The Red (16-4-2, 12-2-1 ECACHL) was the team to finally do it though, as senior assistant captain Mike Iggulden scored the game-winning goal with 1:33 remaining in the contest to shatter a scoreless deadlock and send Cornell to a 1-0 victory, its seventh in a row.

The goal came directly following a faceoff in the neutral zone right after Colgate (19-8-0, 11-4-0 ECACHL) had taken a time out at 18:16 in the third. Senior captain Mike Knoepfli drew a Colgate player away from the puck, which allowed junior Chris Abbott to take control. Abbott found a hole, and raced down the ice on a 2-on-1 with Iggulden past the Raiders’ defensemen.

“We said off the draw, if we won it, we were going to try to wrap it around, Knoepfli was going to take their man and Iggy and I were going to try to come through with support,” Abbott said. “And sure enough, we won the draw, and Mike took care of his guy and we came down on the 2-on-1.”

Iggulden stationed himself to the left of Colgate goaltender Steve Silverthorn, and patiently received a cross-ice pass from Abbott. Iggulden elevated the puck over Silverthorn’s shoulder for his second game-winner this season.

“I just went to the net hard, I was lucky enough to get it on my stick and get it past the goalie,” Iggulden said.

The goal broke some of the tension in a battle that matched two of the top goaltenders in the ECACHL in Silverthorn and Cornell sophomore David McKee. Through the first two periods of the game, the netminders had posted identical lines — zero goals, 17 saves. How they went about recording those statistics was also eerily similar. Throughout the game, both goalies made saves on shots that often seemed destined to find the back of the net. In fact, each made his signature save of the game within minutes of each other halfway through the third.

First, with about 13:35 remaining, junior Daniel Pegoraro poked the puck into the left corner of Colgate’s goal, up against the left post.
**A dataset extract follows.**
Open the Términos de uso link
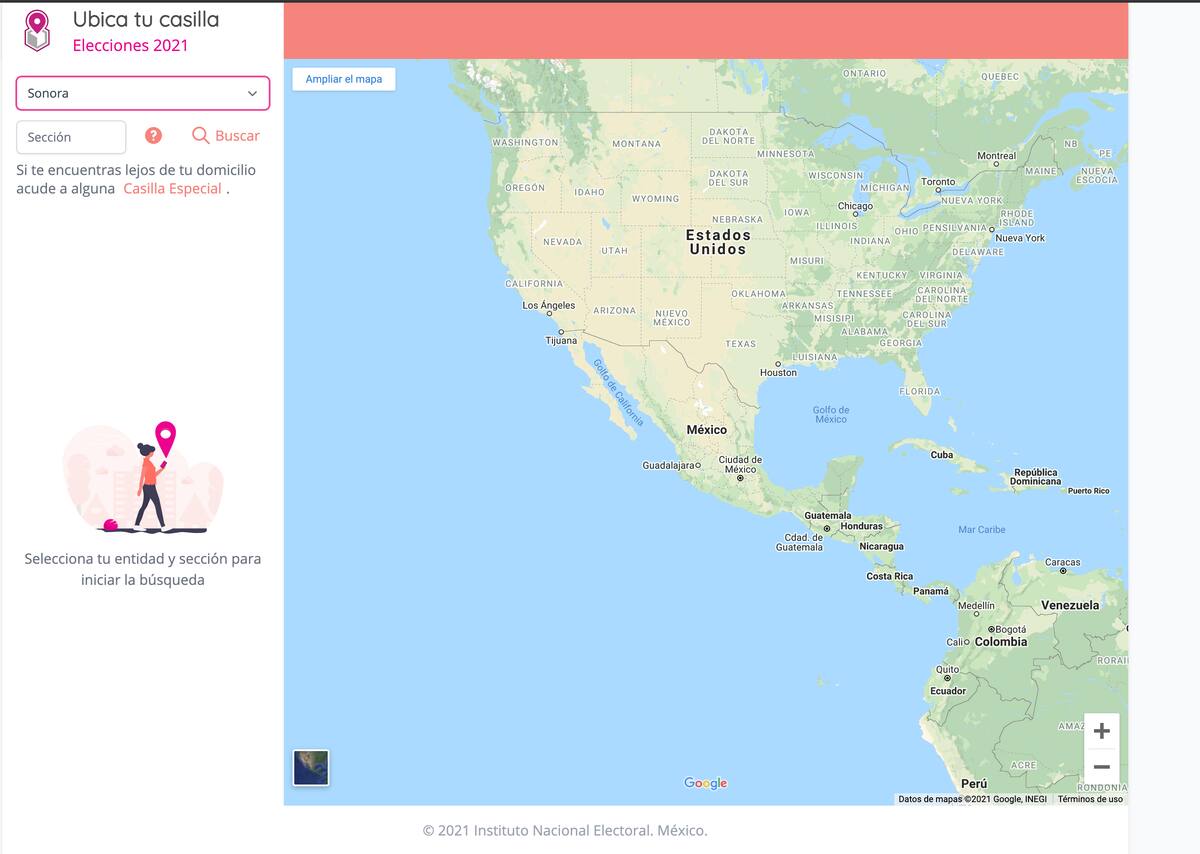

However, just as the puck appeared to trickle past the goal line, Silverthorn reached back and covered up the slow-moving puck with his glove to preserve the scoreless tie.

Then, on Colgate’s next trip into the Cornell defensive zone, Jon Smyth fired a bullet on net from point blank range 20 seconds into a Raider power play. McKee, however, got a pad down just in time.

“That one save he made on Jon Smyth at the side of the net, that was one of the best saves I’ve ever seen,” said Colgate head coach Don Vaughan. “Smitty got all of that, it came across the goal crease, and McKee got the pad on it. It was a great save.”

Defensively, both teams applied enough pressure to keep the shots limited. For Cornell, Friday night was it’s second consecutive 1-0 victory.

“It’s awesome, we thrive on that kind of game, we know we’re a good defensive team,” McKee said. “Like the St. Lawrence game, you just have to know you’re going to win, and it happened again, it’s just Cornell hockey.”

“Obviously we’re very evenly matched,” Vaughan said. “We had opportunities early, hit a couple of posts, it didn’t go for us, and they capitalized on I think the only mistake we made in the third period. That’s what good teams do.”

The Red came away from the game extremely satisfied, as the two points provided a little bit of distance at the top of the ECACHL standings.

“If you’re going to have success, this is one of the toughest places to play in,” said Cornell head coach Mike Schafer ’86. “It’s a good win on the road against a top-10 team. Regardless of the result, that team across the way is a top 10 team in the country, so it bodes well for both our programs that we had that hard of a game.”